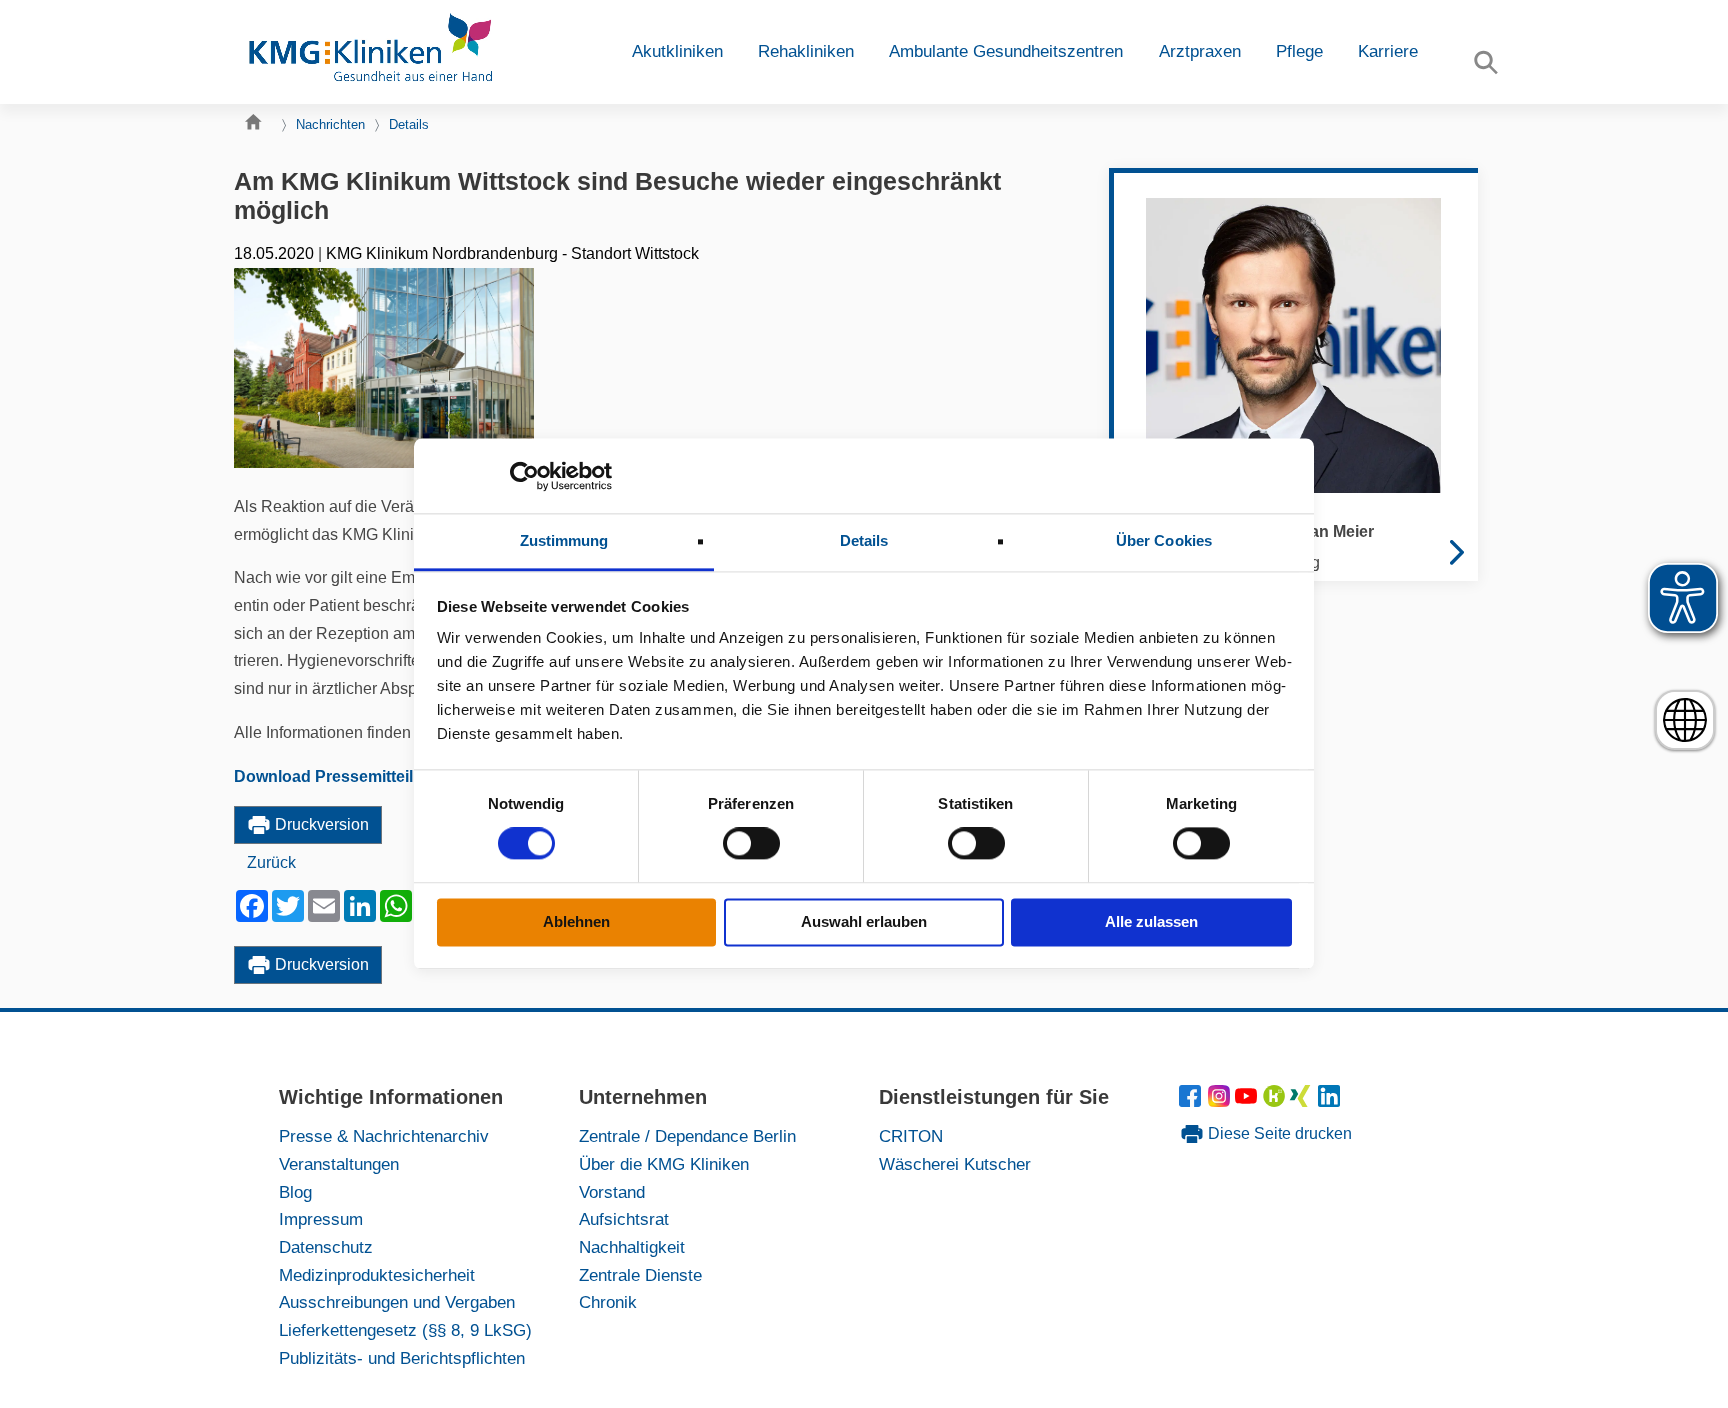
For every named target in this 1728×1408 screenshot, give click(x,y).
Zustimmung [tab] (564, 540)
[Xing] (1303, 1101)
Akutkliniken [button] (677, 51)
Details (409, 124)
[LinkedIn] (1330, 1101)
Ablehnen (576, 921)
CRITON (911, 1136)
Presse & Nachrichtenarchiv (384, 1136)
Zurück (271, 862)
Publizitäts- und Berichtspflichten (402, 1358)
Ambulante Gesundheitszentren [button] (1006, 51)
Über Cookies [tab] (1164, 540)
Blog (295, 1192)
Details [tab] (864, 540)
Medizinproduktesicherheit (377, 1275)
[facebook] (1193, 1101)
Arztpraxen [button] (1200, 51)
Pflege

---------------

EXERCISE OBJECTIVE. Give the listing again exactly, but omit each image.

ANSWER BOX.
For every named target in this 1728×1408 screenshot, give click(x,y).
Zustimmung [tab] (564, 540)
[Xing] (1303, 1101)
Akutkliniken [button] (677, 51)
Details (409, 124)
[LinkedIn] (1330, 1101)
Ablehnen (576, 921)
CRITON (911, 1136)
Presse & Nachrichtenarchiv (384, 1136)
Zurück (271, 862)
Publizitäts- und Berichtspflichten (402, 1358)
Ambulante Gesundheitszentren [button] (1006, 51)
Über Cookies [tab] (1164, 540)
Blog (295, 1192)
Details [tab] (864, 540)
Medizinproduktesicherheit (377, 1275)
[facebook] (1193, 1101)
Arztpraxen [button] (1200, 51)
Pflege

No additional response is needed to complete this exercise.